Did a theory define our financial markets?
Of course, the CAPM isn't simply a model to be used in grocery stores; it shows how Sharpe has contributed to the analysis of financial markets, and gives an idea of why the Nobel Committee has called his work “the backbone of financial economics”. Once Sharpe dives into what the CAPM means for financial markets, understanding it can be a true challenge. Even when he's asked to explain it in simple terms, it's not easy to grasp the main ideas, let alone the overarching impact, of his theory.
But Sharpe, in true professor-mode, succeeds in keeping it clear: “In equilibrium there are a set of portfolios that are efficient, better than others. Those portfolios typically involve a combination of what we now call the market portfolio. A broad portfolio including, in principal, all the available securities in proportion to their market values,” Sharpe says, thoughtfully, as he leans back in his chair.

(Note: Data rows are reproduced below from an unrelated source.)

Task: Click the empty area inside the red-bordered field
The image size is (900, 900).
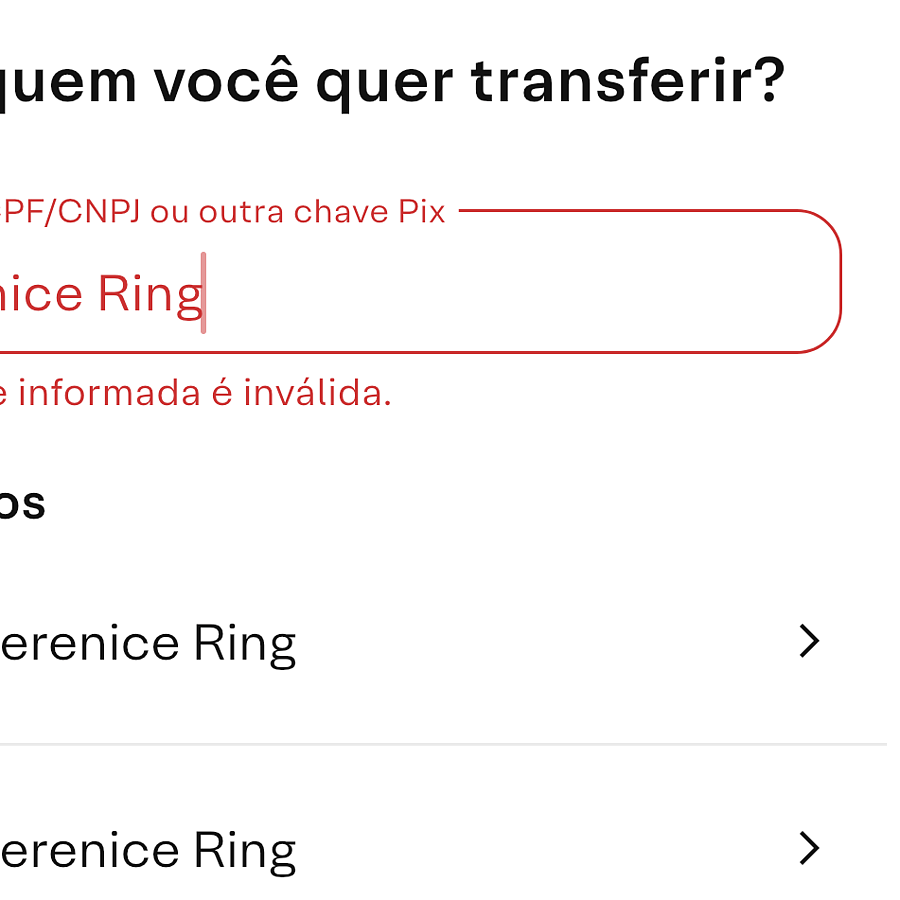Action: [x=517, y=287]
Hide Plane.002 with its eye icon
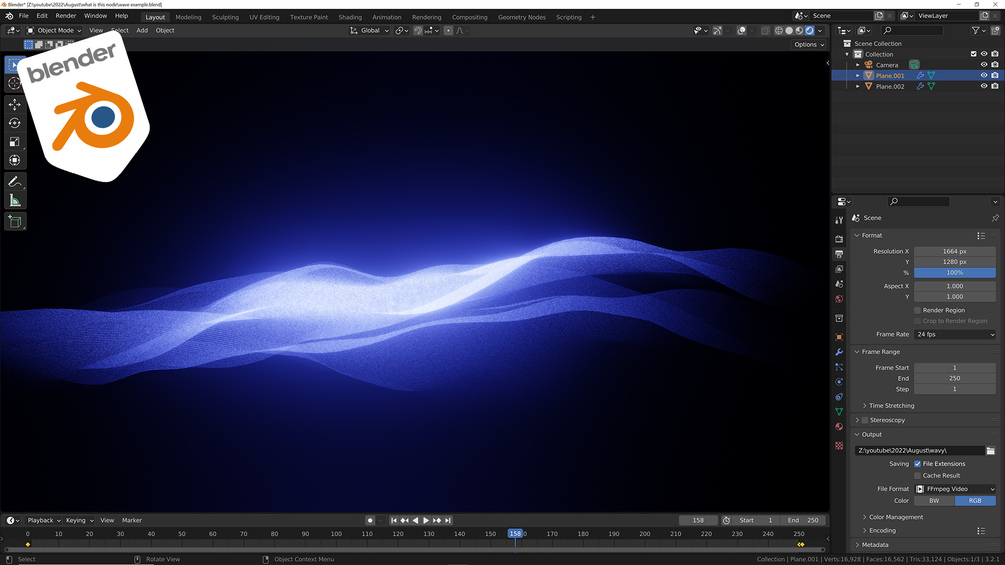The image size is (1005, 565). pos(984,86)
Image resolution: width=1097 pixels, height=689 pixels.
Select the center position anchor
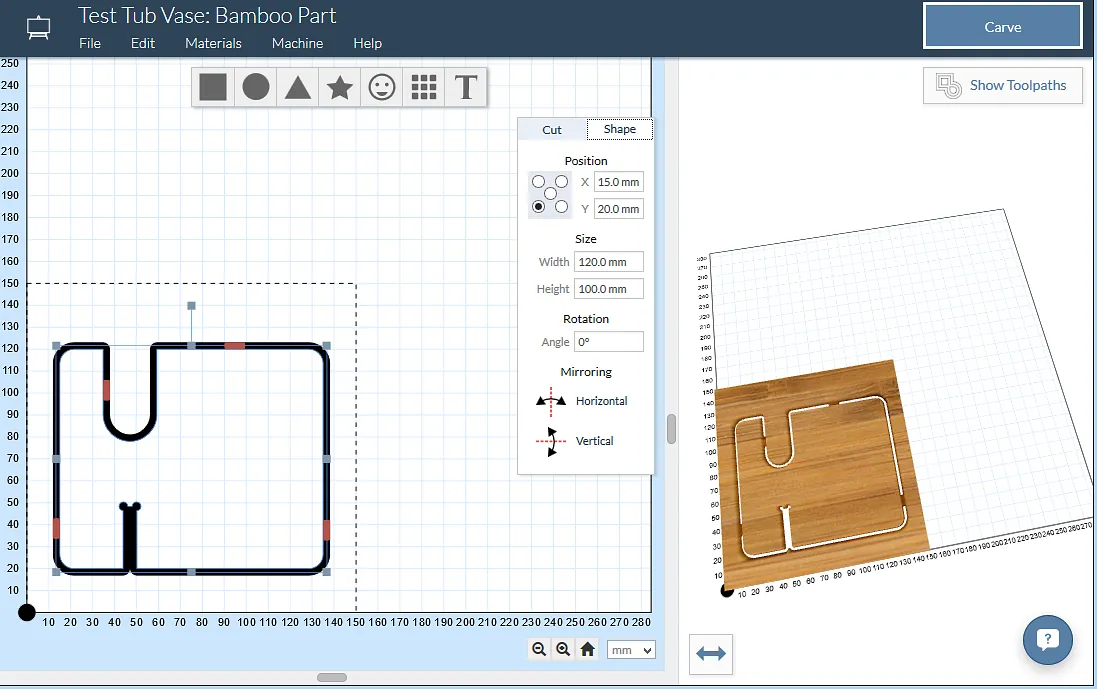pyautogui.click(x=550, y=193)
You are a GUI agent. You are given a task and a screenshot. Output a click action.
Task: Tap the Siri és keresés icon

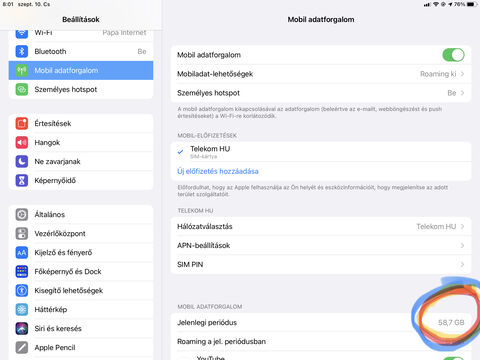(22, 328)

“Then, the best thing to do is to put some or all of your money in that portfolio and the rest or none into something safe like treasury bonds, bills, treasury inflation-protected securities. If you really want to take on risk and get a higher expected return, you might even want to borrow money, and invest all your money, and the money you borrow, in that market portfolio. Another implication is that the trade-off between expected return and risk will be roughly linear, so if you want more expected return, you’re going to have to take more risk.”